In both cases, we used to generate responses from LLM with reference to company information and policies using RAG.
For the first case, chatting with a loan application for loan acceptance, or rejection, we upload the user’s financial attributes and other information with the prompt. Our system can handle user information with the prompt and find out the predictions of loan approval decisions with proper explanation. This decision along with the prompt goes inside the LLM for generating responses. The LLM either explains why the loan is approved or why it isn’t with clear explanations and reasons.
For the second case, in general chat, we only chat with the LLM. There is no loan application decision, rather, LLM will give suggestions to users on how he/she can get a loan and other information. The RAG ensures that the LLM generates contextualized responses for the users.

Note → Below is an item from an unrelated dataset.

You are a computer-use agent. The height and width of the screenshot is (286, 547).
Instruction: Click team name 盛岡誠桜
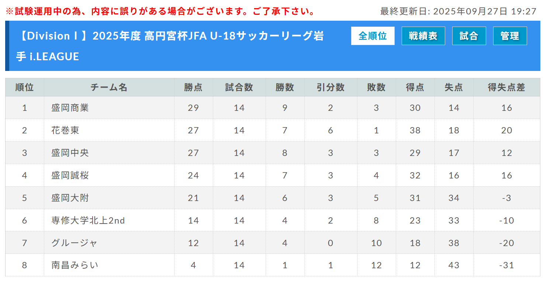pyautogui.click(x=70, y=176)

Storing Conversational History:
One challenge with locally deployed language models is their inability to handle conversational context automatically. To address this, we implemented a custom mechanism using Langchain to track user interactions and maintain conversation history. This approach enables the model to deliver contextually accurate responses throughout a customer’s session.
Data Management Layer:
The data layer manages loan application records, user profiles, and the linked PDF document detailing loan policies and counseling services. We acknowledge that a more detailed and accurate PDF will be provided by the business, further enhancing the model’s decision-making capabilities.

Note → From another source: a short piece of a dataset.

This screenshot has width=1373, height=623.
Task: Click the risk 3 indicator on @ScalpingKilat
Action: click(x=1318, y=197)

The architecture’s modularity allows for easy integration with other systems, and its reliance on local models makes it a reliable choice for organizations that prioritize data privacy.
LLMs:
We used open-source LLM models in our application. We used the Ollama embedding to run the LLM. Ollama offers support for various models, and one of them is the Mistral model. We also used the llama 3.1 model.
Mistral:
Mistral is a powerful language model developed to offer high performance with fewer parameters, making it more efficient and scalable than many larger models. Mistral 7B gives various benefits like fine-tuning support. It responds faster and generates promising responses. As we are using open-source LLM models, we consider the mistral model as our LLM
Llama 3.1:
Llama 3.1 is part of Meta’s series of open-weight large language models, building upon the success of previous versions like Llama 1 and 2. LLaMA 3.1 allows easy fine-tuning for domain-specific tasks. Researchers and developers can customize it to specific applications, improving accuracy in targeted domains without needing to train from scratch. We also created the domain-specific task and Llama 3.1 can give us the best support for our goals.